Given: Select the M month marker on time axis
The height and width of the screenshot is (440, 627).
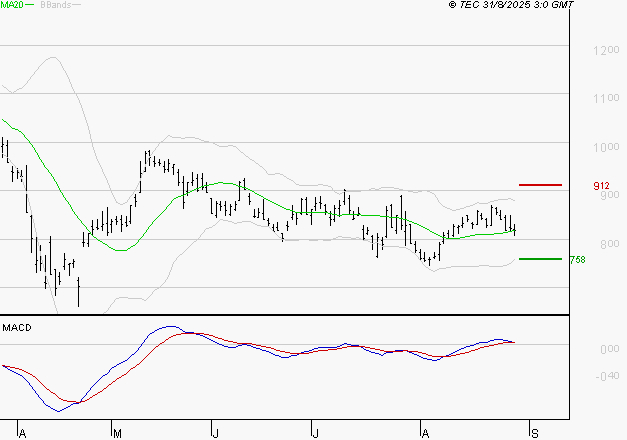Looking at the screenshot, I should point(116,433).
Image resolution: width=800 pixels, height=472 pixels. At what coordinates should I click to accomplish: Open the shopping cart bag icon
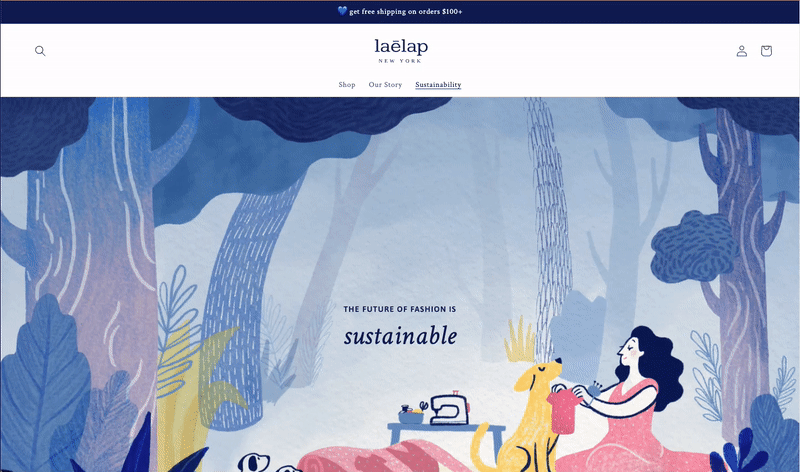click(766, 51)
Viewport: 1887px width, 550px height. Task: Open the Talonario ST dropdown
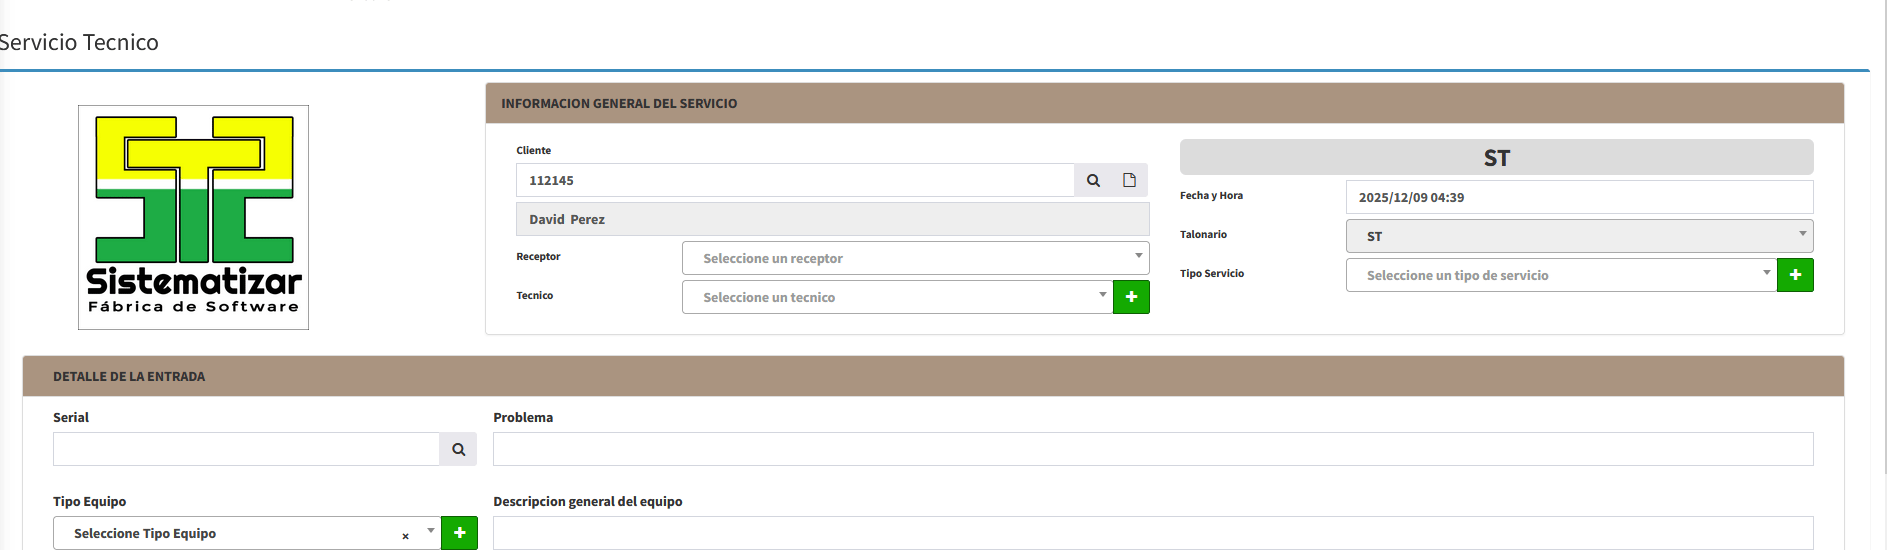tap(1578, 236)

▶ _Instruction_:
Copy each of the entries above word for word, without any changes. Leave out the pictures.

▶ _Task answer_:
Given: Select the M month marker on time axis
The height and width of the screenshot is (440, 627).
Looking at the screenshot, I should point(116,433).
Image resolution: width=800 pixels, height=472 pixels. At what coordinates should I click to accomplish: Open the shopping cart bag icon
click(766, 51)
Viewport: 1887px width, 550px height. Task: Open the Talonario ST dropdown
tap(1578, 236)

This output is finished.